Among evangelicals especially, Bolsonaro’s rejection rate has risen sharply as they become more aware of his anti-Christian discourse of hate and prejudice.
And as details of his policies become better known, there has been mounting alarm and criticism, especially on the environmental front. Eight ex-environment ministers, from different parties and governments, wrote him a joint letter explaining why he should not leave the Paris Agreement (on climate change) or merge the Ministry of Environment with that of Agriculture, a suggestion that revealed his ignorance of the scope of that ministry’s activities. ’We are already suffering the negative impacts of global warming,’ they said, ’with an increase in natural disasters. In the 21st century,’ they concluded, ‘we cannot disembark from the world.’
They could also have reminded Bolsonaro that Brazil is due to host COP25 of the UN Climate Change Conference in November next year.
The threat of deforestation
Perhaps more effective was a letter to the candidate signed by 180 agribusiness companies together with NGOs like WWF and Imazon, pointing out that Brazilian agriculture depends on climate conditions like rain and humidity which can only be assured by preserving the forests. ‘Protected areas, whether they are conservation areas, indigenous or quilombo lands help to preserve ecosystem services.’ The need for these reminders about the importance of the Paris agreement and preserving the rainforest only shows the depth of Bolsonaro’s ignorance about his own country.
The pressure seems to have worked because Bolsonaro has now announced that he does not want Brazil to leave the Paris agreement. But his verbal attacks on Ibama and ICMBio have already produced results in the Amazon where agency vehicles have been burnt and officials threatened. In Itaituba, the military police announced they will no longer provide protection for agency staff, because of the risk to their own lives!
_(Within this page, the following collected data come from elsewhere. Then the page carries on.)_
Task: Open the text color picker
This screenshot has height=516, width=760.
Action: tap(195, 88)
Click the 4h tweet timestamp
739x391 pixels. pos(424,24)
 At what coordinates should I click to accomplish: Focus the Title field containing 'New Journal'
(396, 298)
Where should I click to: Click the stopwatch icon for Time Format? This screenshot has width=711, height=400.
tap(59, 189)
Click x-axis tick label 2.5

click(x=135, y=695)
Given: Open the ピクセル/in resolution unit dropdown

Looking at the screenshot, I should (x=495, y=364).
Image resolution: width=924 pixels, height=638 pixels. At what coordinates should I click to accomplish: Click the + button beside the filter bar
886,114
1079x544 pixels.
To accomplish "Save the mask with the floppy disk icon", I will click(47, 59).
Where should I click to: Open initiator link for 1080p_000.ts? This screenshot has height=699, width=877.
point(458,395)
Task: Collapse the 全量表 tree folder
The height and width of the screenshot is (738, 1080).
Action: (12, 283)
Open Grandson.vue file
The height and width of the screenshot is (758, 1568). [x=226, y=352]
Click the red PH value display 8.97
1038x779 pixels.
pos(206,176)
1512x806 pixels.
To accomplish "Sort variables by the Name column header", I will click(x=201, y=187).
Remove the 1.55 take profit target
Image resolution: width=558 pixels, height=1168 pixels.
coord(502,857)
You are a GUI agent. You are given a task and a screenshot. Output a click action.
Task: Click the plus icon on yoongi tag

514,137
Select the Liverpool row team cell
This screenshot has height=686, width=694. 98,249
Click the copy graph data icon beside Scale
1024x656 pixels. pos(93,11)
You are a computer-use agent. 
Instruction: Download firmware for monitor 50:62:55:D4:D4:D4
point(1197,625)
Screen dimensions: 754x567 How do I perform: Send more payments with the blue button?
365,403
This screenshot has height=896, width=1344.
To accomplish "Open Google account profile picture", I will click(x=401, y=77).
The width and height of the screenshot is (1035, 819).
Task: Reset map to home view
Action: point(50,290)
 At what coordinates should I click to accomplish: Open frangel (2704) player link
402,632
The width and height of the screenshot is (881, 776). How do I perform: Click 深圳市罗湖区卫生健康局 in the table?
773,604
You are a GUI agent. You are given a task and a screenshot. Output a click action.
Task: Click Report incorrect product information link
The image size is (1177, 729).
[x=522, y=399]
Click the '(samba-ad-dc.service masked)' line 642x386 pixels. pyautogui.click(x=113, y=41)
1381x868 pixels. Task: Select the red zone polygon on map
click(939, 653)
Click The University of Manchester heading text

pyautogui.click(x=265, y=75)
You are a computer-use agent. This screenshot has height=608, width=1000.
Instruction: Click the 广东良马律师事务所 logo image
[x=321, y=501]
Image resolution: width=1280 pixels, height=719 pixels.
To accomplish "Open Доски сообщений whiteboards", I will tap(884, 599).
With the agencies intimidated, as well as understaffed and underfunded, deforestation is increasing. Already this year in the Xingu basin, over 100,000 hectares of rainforest, equal to 100,000 soccer fields, have been cleared, with the destruction of an estimated 150 million trees. The area includes 21 indigenous areas and 10 conservation units. Rodrigo Junqueira, ISA’s coordinator of the Xingu programme, said ‘the strengthening of these agencies is essential to guarantee the integrity of the protected areas and principally for the populations which live in these territories.’
And scientists at INPE warn that if Bolsonaro carries out his campaign threats to abolish Ibama and ICMBio, deforestation in the Amazon could explode. Using mathematical models, they calculate that it would triple, from 6,9 mil km² last year to 25,6 mil km² in 2020.
For many Brazilians however, all this means nothing. A young man in a newsagents’s shop told me: ‘Next year, everything’s going to get better’, and that’s why Bolsonaro still has millions of votes, because people believe that he will change their lives for the better.